(TASK ITEM): Every record is to be returned as written, with no omissions.

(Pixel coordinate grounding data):

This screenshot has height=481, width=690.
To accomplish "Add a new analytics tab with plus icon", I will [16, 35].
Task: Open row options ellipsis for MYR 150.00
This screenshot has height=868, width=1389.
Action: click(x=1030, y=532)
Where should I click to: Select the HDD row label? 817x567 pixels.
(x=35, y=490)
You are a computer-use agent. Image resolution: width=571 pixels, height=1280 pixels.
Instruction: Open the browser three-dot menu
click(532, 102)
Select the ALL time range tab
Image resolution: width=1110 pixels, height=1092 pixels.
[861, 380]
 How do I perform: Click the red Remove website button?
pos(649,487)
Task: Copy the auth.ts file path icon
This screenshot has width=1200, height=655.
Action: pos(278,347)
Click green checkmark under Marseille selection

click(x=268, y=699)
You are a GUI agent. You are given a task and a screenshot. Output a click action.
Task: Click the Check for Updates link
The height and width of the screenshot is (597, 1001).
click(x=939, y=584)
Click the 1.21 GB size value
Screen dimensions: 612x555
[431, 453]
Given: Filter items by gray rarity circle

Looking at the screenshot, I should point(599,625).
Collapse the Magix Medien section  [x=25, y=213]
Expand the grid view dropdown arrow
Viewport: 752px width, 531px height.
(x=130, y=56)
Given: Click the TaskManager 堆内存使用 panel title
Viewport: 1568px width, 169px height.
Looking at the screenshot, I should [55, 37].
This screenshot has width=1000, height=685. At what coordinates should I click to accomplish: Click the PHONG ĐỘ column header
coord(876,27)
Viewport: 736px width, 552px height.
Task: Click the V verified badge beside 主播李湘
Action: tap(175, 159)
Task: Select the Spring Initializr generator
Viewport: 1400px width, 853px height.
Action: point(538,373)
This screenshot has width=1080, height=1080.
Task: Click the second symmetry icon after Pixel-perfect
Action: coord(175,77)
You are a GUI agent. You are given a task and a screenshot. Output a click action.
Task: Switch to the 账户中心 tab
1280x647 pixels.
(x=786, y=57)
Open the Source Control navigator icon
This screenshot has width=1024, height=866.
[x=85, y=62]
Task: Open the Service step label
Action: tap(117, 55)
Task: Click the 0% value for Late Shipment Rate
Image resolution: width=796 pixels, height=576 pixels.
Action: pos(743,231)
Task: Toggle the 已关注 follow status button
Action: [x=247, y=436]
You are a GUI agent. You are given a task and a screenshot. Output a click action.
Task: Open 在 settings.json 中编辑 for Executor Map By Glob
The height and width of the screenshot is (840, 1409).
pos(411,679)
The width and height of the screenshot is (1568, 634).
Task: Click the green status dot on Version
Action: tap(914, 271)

(RESPONSE):
This screenshot has height=481, width=690.
To accomplish "Add a new analytics tab with plus icon", I will [16, 35].
Task: Open row options ellipsis for MYR 150.00
This screenshot has height=868, width=1389.
Action: click(x=1030, y=532)
Where should I click to: Select the HDD row label? 817x567 pixels.
(x=35, y=490)
You are a computer-use agent. Image resolution: width=571 pixels, height=1280 pixels.
Instruction: Open the browser three-dot menu
click(532, 102)
Select the ALL time range tab
Image resolution: width=1110 pixels, height=1092 pixels.
[861, 380]
 How do I perform: Click the red Remove website button?
pos(649,487)
Task: Copy the auth.ts file path icon
This screenshot has width=1200, height=655.
Action: pos(278,347)
Click green checkmark under Marseille selection

click(x=268, y=699)
You are a GUI agent. You are given a task and a screenshot. Output a click action.
Task: Click the Check for Updates link
The height and width of the screenshot is (597, 1001).
click(x=939, y=584)
Click the 1.21 GB size value
Screen dimensions: 612x555
[431, 453]
Given: Filter items by gray rarity circle

Looking at the screenshot, I should point(599,625).
Collapse the Magix Medien section  [x=25, y=213]
Expand the grid view dropdown arrow
Viewport: 752px width, 531px height.
(x=130, y=56)
Given: Click the TaskManager 堆内存使用 panel title
Viewport: 1568px width, 169px height.
Looking at the screenshot, I should [55, 37].
This screenshot has width=1000, height=685. At what coordinates should I click to accomplish: Click the PHONG ĐỘ column header
coord(876,27)
Viewport: 736px width, 552px height.
Task: Click the V verified badge beside 主播李湘
Action: tap(175, 159)
Task: Select the Spring Initializr generator
Viewport: 1400px width, 853px height.
Action: point(538,373)
This screenshot has width=1080, height=1080.
Task: Click the second symmetry icon after Pixel-perfect
Action: coord(175,77)
You are a GUI agent. You are given a task and a screenshot. Output a click action.
Task: Switch to the 账户中心 tab
1280x647 pixels.
(x=786, y=57)
Open the Source Control navigator icon
This screenshot has width=1024, height=866.
[x=85, y=62]
Task: Open the Service step label
Action: tap(117, 55)
Task: Click the 0% value for Late Shipment Rate
Image resolution: width=796 pixels, height=576 pixels.
Action: pos(743,231)
Task: Toggle the 已关注 follow status button
Action: [x=247, y=436]
You are a GUI agent. You are given a task and a screenshot. Output a click action.
Task: Open 在 settings.json 中编辑 for Executor Map By Glob
The height and width of the screenshot is (840, 1409).
pos(411,679)
The width and height of the screenshot is (1568, 634).
Task: Click the green status dot on Version
Action: tap(914, 271)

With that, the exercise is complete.